Monday, September 7, 2009

7am at The Burcht

Found this place on one of my lost adventures getting to know Leiden. Figured it would be a good spot for my first workout, being that it's historical and simple. It's very cool and always open. Just me and the garbage men at 0700. Here's the workout...
5 rounds of:
Stair sprint up (30 steps if skipping stairs)
5 burpees
Bearcrawl down (60 steps)
5 burpees

Saturday, September 5, 2009

The Reason For This Site

For the past 3 years I've lived an almost exclusively physical existence. I worked as a personal trainer, competed in various competitive athletic endeavors including several adventure races, a marathon, the Crossfit Games, and pretty much ate, slept, and breathed fitness. For these things I am not in the least bit ashamed. On the contrary, I am proud. Some of my more intellectual brethren have failed to see the importance or lasting value in committing so much time and effort to activities that essentially amount to a simple, albeit efficient, caloric burn. So, being the responsive, open-minded student of theory that I am, I asked myself, "What is it that I enjoy so much about fitness?"
Answers came fast and loud.
There's the scientific knowledge that I'm preparing myself for a lifetime of health and strength, curbing my chances of contracting a whole myriad of ailments like heart disease, diabetes, even certain types of cancer.
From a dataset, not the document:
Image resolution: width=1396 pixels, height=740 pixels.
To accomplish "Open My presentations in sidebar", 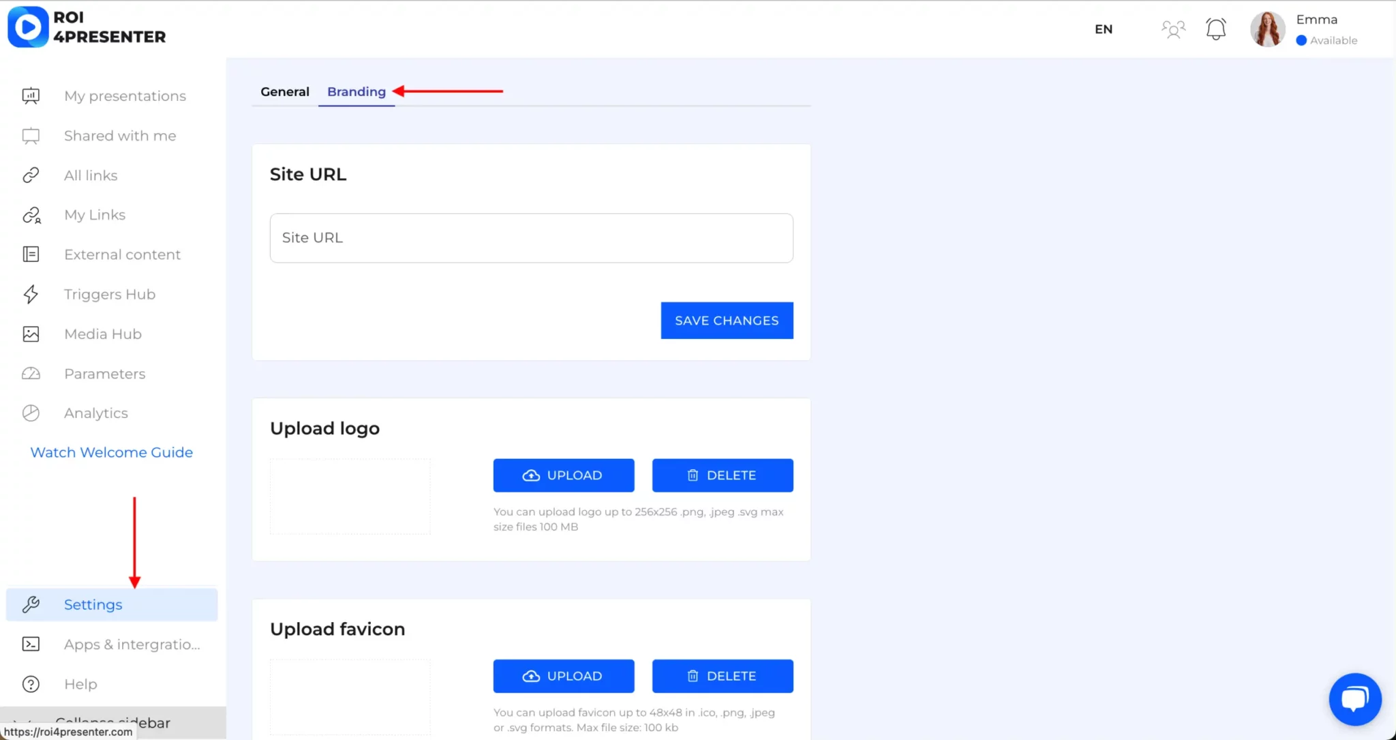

There's the physiological response, a sort of competitive cocktail, that occurs when raw adrenaline and exercise-induced endorphins mix with the fear of failure and the joy of success. If you've been there, you know what I mean-- "sense of accomplishment" doesn't quite cover it.
Then there's something else. It's a bit deeper down and was a little harder for me to put my finger on. I'm not sure everyone feels it to the same degree, or perhaps some just don't recognize it as quickly as others. It's the idea that our bodies were built for action in the same way our minds were built for thought. While our brains were meant to reason, explore, and problem solve, our bodies were designed to stand up to the forces of nature and its many elements. Now, naturally, times have changed and the level to which said strength is a necessity has changed with them. But, as developed and evolved as we are, primitive cortexes and neuro-pathways still exist that really enjoy when the body fulfills its intended purpose. Imagine the feeling you get after you've just watched seasons 1-4 of The Office back to back on dvd; the lethargic, stiff, rooted to the couch, slovenly portrait of modern civilization that now substitutes for your body. Now imagine you're on that same couch, 20 minutes after scaling a climbing wall, or moving 10 yards of dirt from the front yard to the back , or doing 5 rounds of "Fight Gone Bad." You just challenged your body in the physical manner for which it was intended and it responded. Sure, it was painful. Sure, you were convinced half way through that you'd never do it again. But now that it's done...
So, armed with these answers, I concluded that my physical pursuits were not only justifiable in the face of critical scrutiny, they were essential. In order to feel truly fulfilled, I need to be challenged in all aspects. Wherever I am.
Now we come to the real purpose of this blog. I have just begun a History Master's program that will require me to live in several European countries, none of which have the available resources for fitness that exist in the United States. Without going into too much detail, the culture over here isn't exactly what it is in America. This presents an interesting problem, for as I will obviously be engaging the mental side of things, I won't have access to many of the traditional physical outlets from home, leaving me potentially and woefully imbalanced. As this is unacceptable, I have made it my mission to put together a user's guide for staying fit in circumstances such as these by tracing my path over the course of the next year. I will seek out local gyms and Crossfit affiliates. Where there are none, I will go to parks, churches, etc.
I intend to maintain a regimented schedule similar to that which I kept back in Washington. If at any time, people have ideas, suggestions, or local knowledge, please share it. Also, if anyone can get Cricky over here to train with me, that would be great. I will try to post pictures and videos of the workouts as often as I can.